Your goal =
Your answer should consist of every line from the records that holds the string "agent".

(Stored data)
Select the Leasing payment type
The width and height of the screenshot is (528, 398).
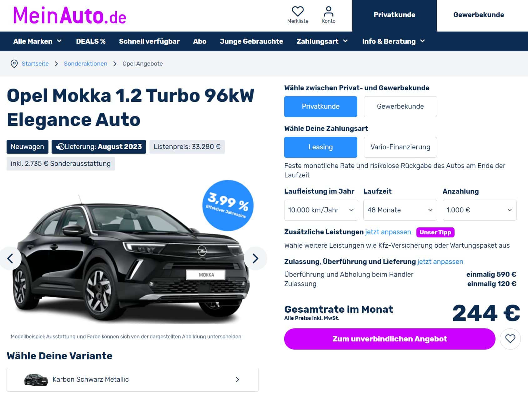pyautogui.click(x=320, y=147)
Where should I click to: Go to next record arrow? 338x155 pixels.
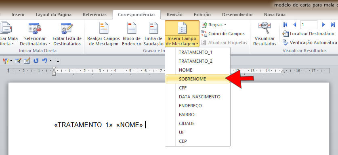[x=323, y=25]
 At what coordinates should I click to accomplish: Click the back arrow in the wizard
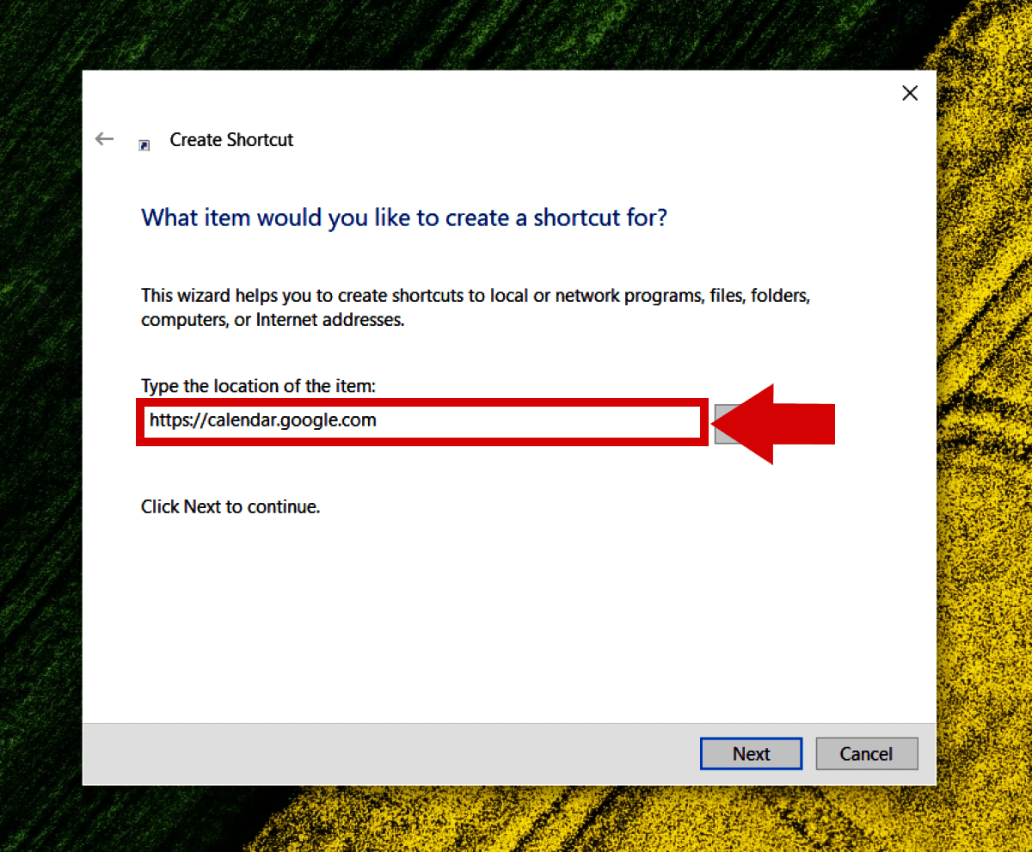(104, 139)
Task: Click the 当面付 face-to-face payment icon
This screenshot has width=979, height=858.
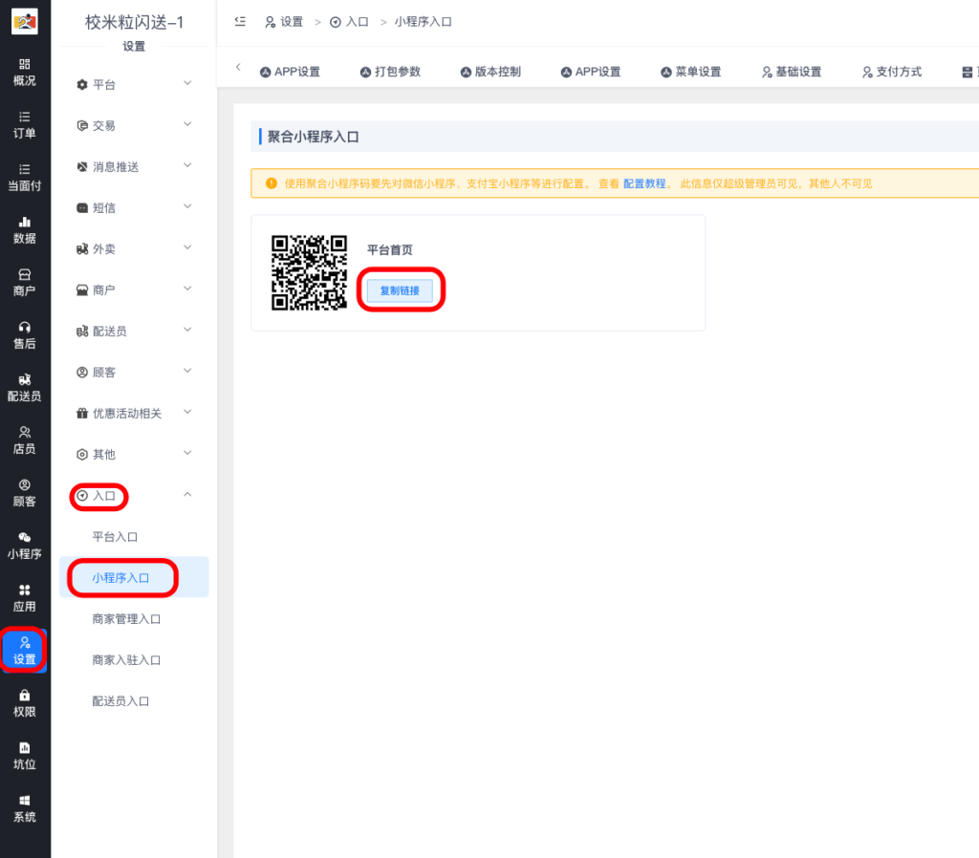Action: [x=25, y=177]
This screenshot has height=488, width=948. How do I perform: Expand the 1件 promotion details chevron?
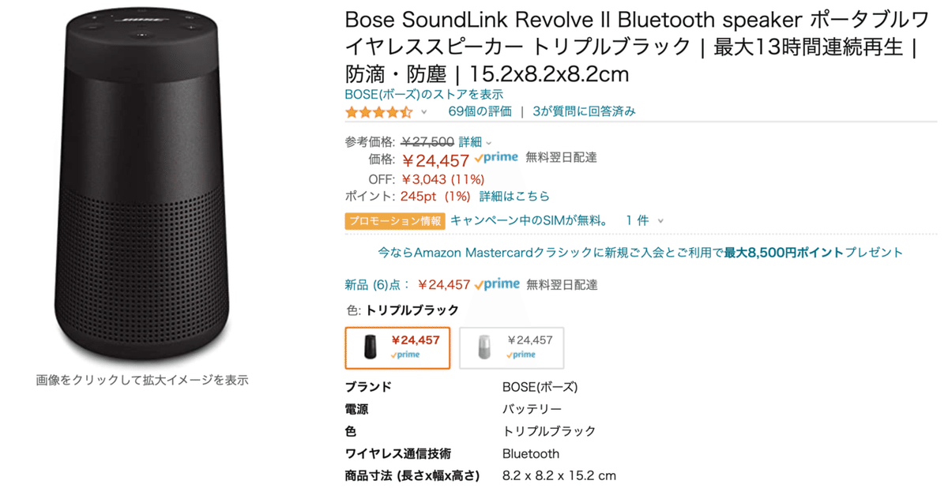coord(660,220)
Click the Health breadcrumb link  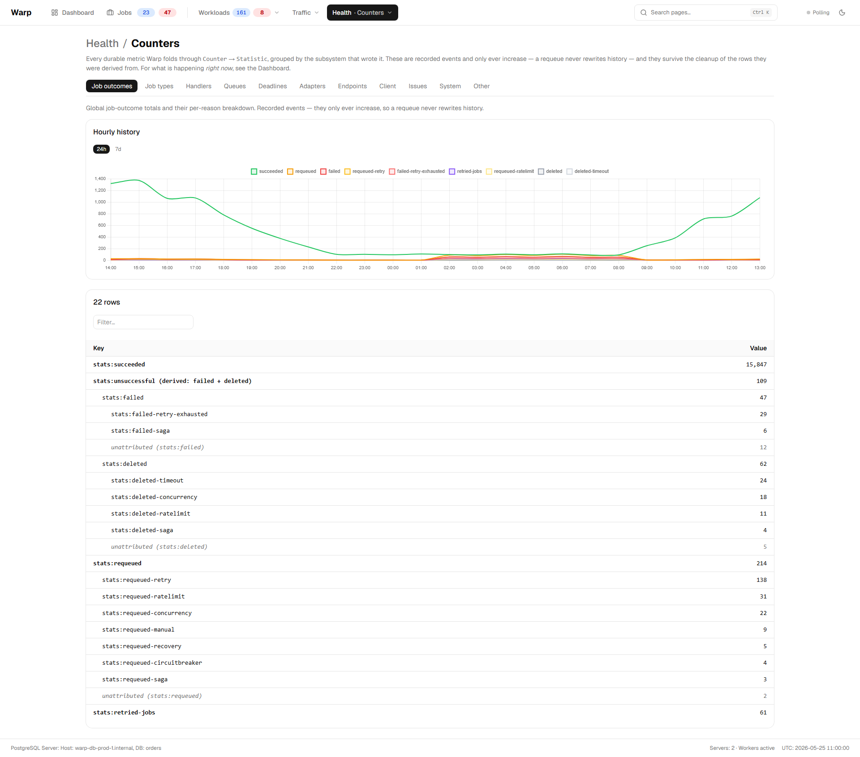click(103, 43)
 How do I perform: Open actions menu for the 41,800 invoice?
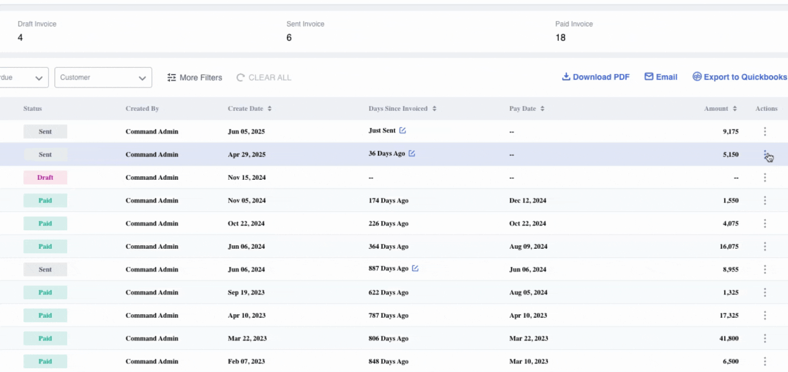point(765,338)
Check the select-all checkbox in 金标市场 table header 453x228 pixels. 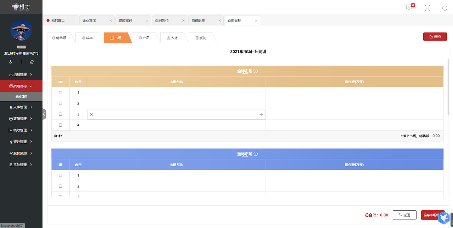pos(60,82)
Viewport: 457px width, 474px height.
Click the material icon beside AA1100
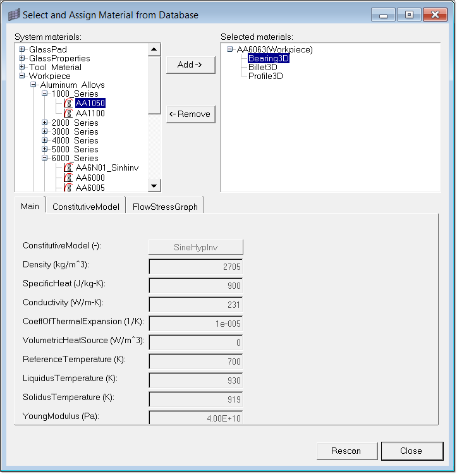(68, 113)
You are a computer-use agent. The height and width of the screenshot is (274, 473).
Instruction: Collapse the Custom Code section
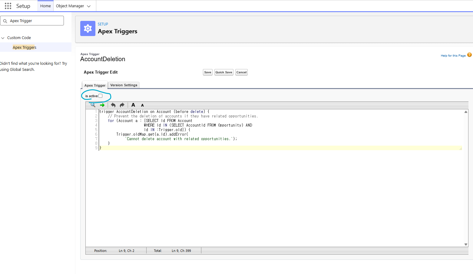(x=3, y=38)
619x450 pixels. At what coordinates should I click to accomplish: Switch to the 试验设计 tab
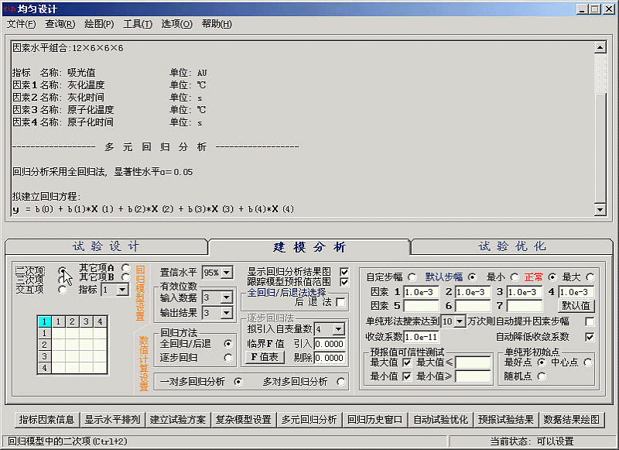point(106,246)
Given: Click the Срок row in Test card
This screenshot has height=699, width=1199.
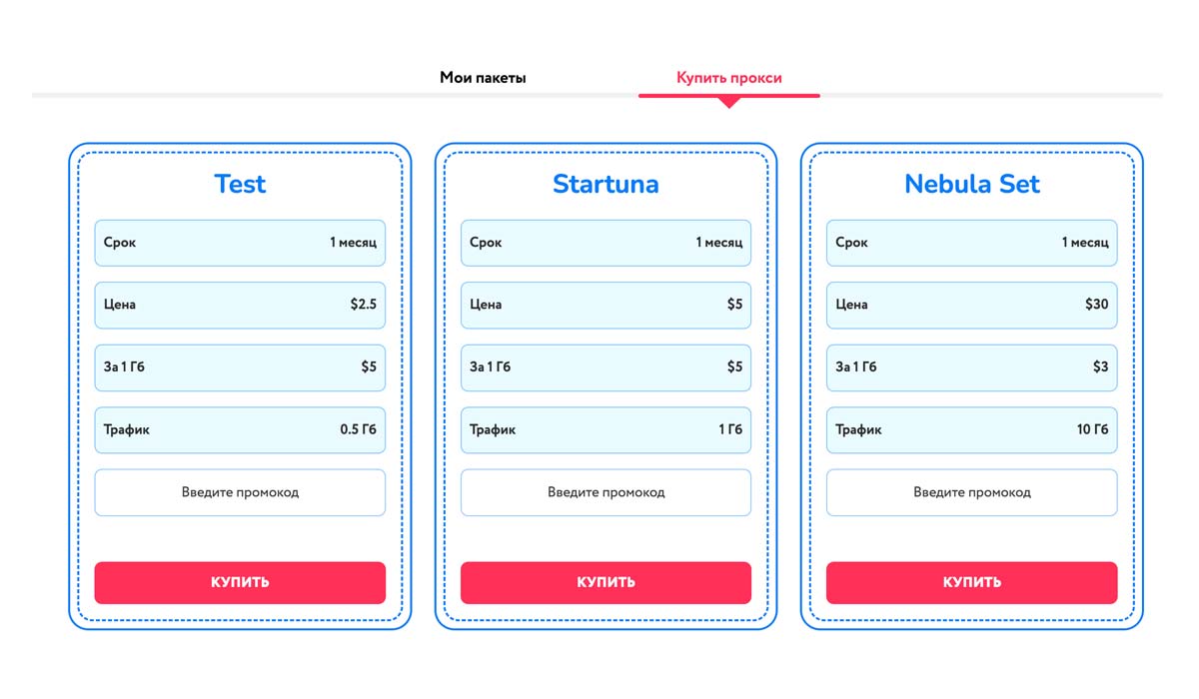Looking at the screenshot, I should [240, 243].
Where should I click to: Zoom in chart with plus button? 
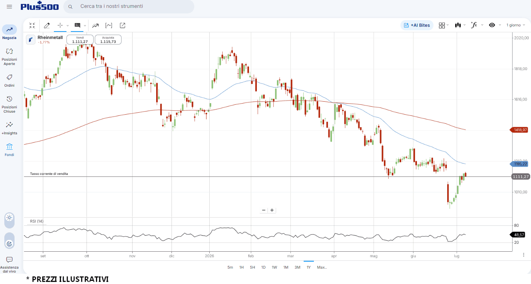272,210
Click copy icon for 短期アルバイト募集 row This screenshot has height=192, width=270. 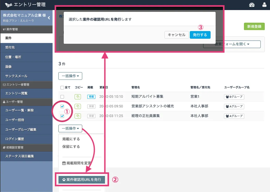(x=78, y=97)
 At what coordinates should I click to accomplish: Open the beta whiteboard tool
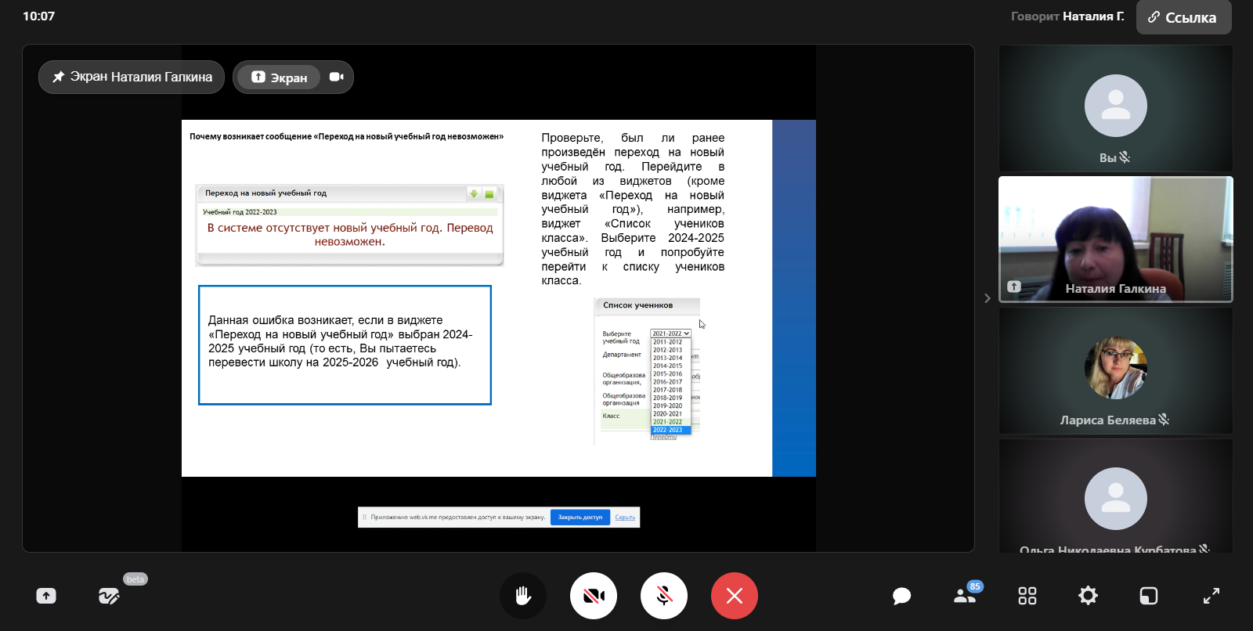pyautogui.click(x=109, y=596)
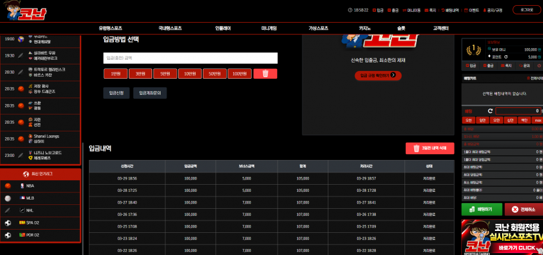Screen dimensions: 543x255
Task: Click the power icon in the user panel
Action: 539,66

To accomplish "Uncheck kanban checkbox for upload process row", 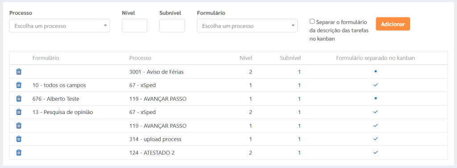I will (376, 139).
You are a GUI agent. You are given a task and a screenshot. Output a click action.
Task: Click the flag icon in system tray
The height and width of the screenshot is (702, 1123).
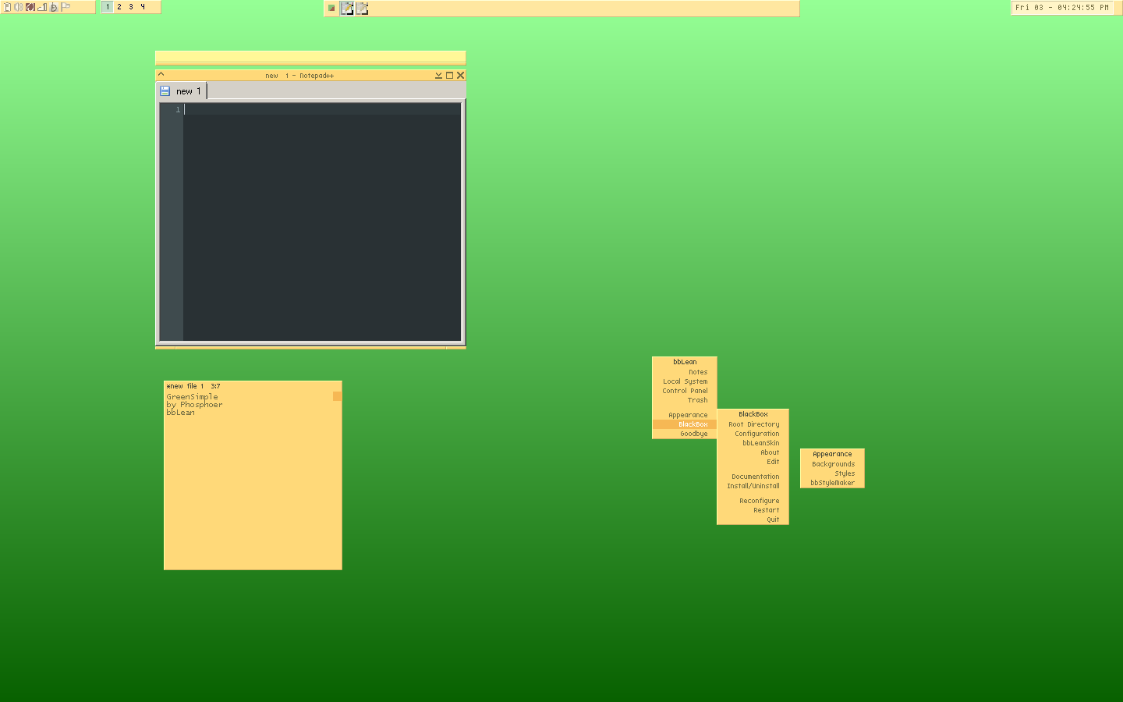pos(66,7)
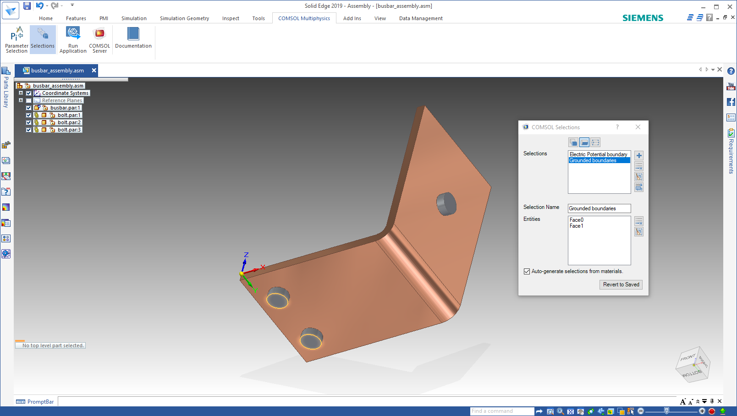737x416 pixels.
Task: Hide busbar.par:1 using its checkbox
Action: point(28,108)
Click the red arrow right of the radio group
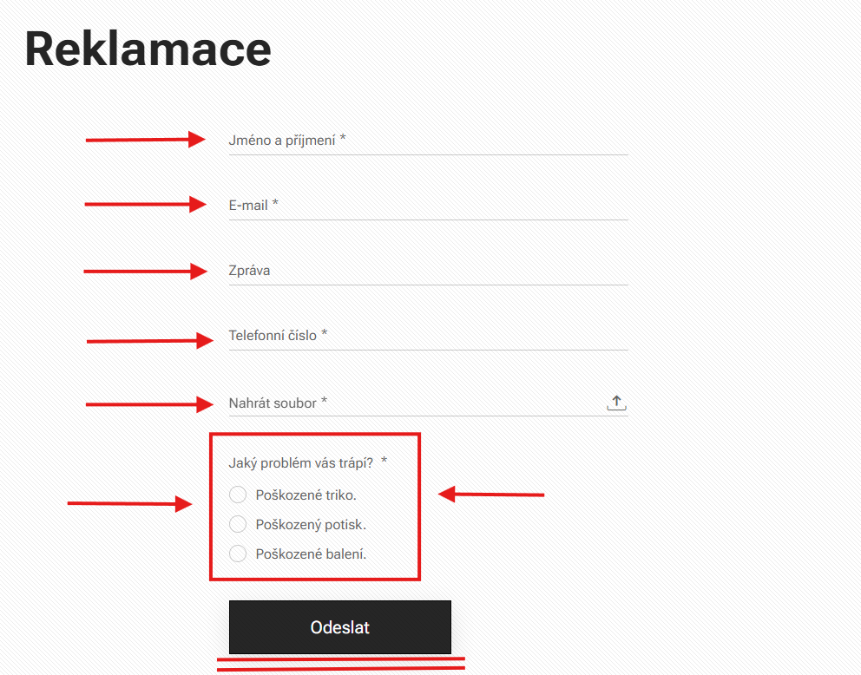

Answer area =
You are a computer-use agent. The height and width of the screenshot is (274, 473).
You are a GUI agent. You are given a task and a screenshot. Output a click action.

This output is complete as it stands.